Por último, las tinieblas, densísimas todavía, ocultaban la situación del almacén.

Los tres hombres, azotados continuamente por el viento y el agua, habrían recorrido apenas unos doscientos metros, tratando difícilmente de orientarse, cuando de la parte del lago se oyó el estampido de un cañonazo.

—Es una pieza del veintiocho —exclamó «Cabeza de Piedra», deteniéndose súbitamente—. El veintiocho es un cañón inglés.

—¿Habrá llegado ya algún navío de Burgoyne? —preguntó «Petifoque».

—Es probable —repuso el viejo bretón.

—¿Será algún explorador?

—Eso se lo preguntas al comandante que lo conduce.

—¿Tratarán de atracar aquí?

—No hay sitio a propósito; podemos estar tranquilos por ahora.

—¿Por qué por ahora?

—Porque si los ingleses están ahí no sé cómo vamos a llegar a Ticonderoga. Nos cortarán el paso por el lago y tendremos que permanecer en estos bosques con el peligro de los indios encima. Pero por algo somos bretones de La Tonante; ya saldremos. Por supuesto, yo no vuelvo a Nueva York sin haber cumplido mi misión. ¡Bumm…! Otro cañonazo… ¿Si estará en peligro ese navío? A lo mejor tropieza contra un peñasco y se destroza como nuestra barca.

—Tú, que tienes el oído más ejercitado que yo, ¿podrías decirme por el estampido a qué distancia se encuentra?

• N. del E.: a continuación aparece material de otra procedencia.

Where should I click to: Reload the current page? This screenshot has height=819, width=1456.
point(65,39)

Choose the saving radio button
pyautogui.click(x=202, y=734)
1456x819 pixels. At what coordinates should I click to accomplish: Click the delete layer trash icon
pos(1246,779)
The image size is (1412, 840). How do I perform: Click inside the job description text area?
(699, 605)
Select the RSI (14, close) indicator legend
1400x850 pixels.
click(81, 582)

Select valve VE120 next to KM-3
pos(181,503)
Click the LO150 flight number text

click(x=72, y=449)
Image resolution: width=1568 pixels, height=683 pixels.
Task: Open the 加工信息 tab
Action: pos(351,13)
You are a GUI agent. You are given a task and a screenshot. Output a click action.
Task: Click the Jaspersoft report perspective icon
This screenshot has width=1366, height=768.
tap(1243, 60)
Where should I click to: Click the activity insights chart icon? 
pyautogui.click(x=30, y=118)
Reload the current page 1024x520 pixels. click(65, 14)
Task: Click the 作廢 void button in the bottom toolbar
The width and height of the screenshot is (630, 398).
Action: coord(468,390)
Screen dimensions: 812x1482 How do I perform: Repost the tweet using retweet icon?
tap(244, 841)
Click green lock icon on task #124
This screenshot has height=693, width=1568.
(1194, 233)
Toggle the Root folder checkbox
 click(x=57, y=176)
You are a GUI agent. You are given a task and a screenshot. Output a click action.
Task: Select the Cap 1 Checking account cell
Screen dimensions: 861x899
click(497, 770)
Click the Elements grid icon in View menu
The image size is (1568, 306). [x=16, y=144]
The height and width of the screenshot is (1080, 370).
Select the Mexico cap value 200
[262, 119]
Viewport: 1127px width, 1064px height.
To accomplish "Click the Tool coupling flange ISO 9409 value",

—A siete u ocho millas, por lo menos —repuso «Cabeza de Piedra»—. Dejémosle disparar y sigamos andando. Ya debemos estar cerca del pasadizo secreto.

—Le tenemos casi frente a frente —dijo el joven marinero.

—Apresurémonos, que ya nos ha vuelto a calar la lluvia y sopla un viento glacial.

En efecto, a los pocos pasos llegaron a la entrada del pasadizo.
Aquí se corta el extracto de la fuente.